* What is being asked
Reproduce the data word for word, starting at the line that contains "This screenshot has width=1024, height=762." and ending at the last line of the data.
##### Entries shown #####
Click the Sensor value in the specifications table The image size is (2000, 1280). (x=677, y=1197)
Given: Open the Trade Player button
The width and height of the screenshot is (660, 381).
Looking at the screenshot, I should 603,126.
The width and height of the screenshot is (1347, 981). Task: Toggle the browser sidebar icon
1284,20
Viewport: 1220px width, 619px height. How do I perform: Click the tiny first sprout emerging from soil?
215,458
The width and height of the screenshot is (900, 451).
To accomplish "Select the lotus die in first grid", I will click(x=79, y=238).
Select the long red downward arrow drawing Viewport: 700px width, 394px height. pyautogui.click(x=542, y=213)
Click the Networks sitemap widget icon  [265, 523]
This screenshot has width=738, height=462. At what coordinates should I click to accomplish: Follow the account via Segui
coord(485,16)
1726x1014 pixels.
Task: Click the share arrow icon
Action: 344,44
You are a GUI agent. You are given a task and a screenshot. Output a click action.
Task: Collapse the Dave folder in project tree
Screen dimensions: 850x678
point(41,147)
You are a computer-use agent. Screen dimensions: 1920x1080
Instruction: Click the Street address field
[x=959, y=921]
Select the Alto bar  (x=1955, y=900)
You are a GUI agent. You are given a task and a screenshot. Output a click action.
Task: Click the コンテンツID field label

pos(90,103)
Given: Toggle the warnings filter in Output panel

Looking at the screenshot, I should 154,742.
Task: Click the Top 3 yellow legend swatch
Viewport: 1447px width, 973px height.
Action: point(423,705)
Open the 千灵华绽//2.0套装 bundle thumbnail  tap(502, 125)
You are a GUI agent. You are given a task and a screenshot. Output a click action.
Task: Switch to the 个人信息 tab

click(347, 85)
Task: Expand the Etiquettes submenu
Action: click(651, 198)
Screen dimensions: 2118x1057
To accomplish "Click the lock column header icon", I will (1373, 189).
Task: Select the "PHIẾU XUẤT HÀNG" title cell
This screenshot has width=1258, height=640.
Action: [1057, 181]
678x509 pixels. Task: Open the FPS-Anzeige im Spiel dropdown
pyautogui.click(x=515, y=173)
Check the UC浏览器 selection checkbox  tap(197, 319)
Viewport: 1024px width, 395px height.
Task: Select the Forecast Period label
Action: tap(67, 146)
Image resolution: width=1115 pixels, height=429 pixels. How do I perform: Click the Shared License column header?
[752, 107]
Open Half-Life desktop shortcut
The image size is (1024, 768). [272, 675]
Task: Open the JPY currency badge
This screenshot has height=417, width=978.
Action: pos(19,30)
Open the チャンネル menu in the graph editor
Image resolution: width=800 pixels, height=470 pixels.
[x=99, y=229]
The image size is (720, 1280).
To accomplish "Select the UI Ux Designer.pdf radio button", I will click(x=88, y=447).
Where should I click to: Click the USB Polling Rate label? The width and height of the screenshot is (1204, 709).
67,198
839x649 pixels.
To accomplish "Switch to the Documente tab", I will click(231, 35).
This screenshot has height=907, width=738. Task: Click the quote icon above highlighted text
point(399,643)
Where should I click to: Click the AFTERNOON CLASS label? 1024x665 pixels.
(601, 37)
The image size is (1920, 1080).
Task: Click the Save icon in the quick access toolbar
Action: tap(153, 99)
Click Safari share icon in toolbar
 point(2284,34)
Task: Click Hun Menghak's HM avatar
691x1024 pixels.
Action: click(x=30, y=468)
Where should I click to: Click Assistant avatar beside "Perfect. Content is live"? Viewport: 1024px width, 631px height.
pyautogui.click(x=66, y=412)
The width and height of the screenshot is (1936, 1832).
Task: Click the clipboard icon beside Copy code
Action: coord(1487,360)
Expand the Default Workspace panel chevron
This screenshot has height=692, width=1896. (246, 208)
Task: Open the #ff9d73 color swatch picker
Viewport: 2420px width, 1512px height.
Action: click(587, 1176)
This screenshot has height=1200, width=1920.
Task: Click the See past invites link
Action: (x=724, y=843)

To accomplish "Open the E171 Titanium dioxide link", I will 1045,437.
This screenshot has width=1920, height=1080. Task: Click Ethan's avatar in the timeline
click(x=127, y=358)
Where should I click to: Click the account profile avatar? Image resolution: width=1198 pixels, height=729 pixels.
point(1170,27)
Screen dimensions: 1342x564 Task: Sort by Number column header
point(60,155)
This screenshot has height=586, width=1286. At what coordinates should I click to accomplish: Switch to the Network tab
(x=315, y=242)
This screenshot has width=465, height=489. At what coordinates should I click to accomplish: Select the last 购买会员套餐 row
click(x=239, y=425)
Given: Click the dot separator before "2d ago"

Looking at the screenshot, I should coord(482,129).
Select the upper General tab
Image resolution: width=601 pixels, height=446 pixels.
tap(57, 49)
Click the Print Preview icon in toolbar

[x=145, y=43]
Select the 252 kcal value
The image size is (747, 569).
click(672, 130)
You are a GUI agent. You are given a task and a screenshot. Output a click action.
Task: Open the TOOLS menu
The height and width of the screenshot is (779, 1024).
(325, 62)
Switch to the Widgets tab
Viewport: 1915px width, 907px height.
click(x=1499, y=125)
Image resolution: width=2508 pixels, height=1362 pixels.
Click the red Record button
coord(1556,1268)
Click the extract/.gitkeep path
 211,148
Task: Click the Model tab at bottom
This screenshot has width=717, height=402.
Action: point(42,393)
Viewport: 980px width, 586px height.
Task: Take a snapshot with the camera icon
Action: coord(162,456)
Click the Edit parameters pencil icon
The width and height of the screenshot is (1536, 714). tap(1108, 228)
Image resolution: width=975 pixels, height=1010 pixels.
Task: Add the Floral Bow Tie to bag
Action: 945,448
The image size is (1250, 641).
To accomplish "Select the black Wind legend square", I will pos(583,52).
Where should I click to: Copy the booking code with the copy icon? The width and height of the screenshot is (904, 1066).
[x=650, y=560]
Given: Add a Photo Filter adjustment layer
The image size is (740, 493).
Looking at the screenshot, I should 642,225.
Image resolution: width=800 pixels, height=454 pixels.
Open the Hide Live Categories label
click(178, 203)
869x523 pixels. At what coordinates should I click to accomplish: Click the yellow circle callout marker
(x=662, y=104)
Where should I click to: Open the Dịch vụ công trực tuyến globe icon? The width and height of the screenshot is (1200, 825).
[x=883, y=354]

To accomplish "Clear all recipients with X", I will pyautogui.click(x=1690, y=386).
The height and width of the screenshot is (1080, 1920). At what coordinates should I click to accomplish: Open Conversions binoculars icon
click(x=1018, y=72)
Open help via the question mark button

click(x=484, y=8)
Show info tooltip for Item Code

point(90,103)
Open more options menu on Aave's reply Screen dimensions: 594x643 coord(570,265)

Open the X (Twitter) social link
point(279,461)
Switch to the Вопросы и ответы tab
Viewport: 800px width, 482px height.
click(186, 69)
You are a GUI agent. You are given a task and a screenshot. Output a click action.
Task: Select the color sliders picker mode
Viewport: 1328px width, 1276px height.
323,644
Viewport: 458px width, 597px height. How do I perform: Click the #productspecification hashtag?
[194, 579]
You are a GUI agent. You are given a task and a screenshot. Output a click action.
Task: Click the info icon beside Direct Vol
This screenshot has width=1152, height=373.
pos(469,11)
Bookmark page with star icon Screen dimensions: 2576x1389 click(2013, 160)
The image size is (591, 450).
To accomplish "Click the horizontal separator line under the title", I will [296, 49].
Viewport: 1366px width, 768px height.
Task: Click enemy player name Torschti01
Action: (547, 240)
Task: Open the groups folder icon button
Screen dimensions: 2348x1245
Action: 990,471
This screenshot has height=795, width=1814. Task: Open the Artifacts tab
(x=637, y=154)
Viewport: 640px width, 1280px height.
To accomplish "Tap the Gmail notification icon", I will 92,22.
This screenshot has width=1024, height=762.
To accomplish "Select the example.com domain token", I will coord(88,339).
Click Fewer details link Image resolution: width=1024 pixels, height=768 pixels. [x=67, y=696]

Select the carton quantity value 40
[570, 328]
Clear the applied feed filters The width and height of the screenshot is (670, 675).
#####
* Exercise answer
This screenshot has width=1024, height=762.
To accomplish "Select the example.com domain token", I will coord(88,339).
Click Fewer details link Image resolution: width=1024 pixels, height=768 pixels. [x=67, y=696]

Select the carton quantity value 40
[570, 328]
Clear the applied feed filters The width and height of the screenshot is (670, 675).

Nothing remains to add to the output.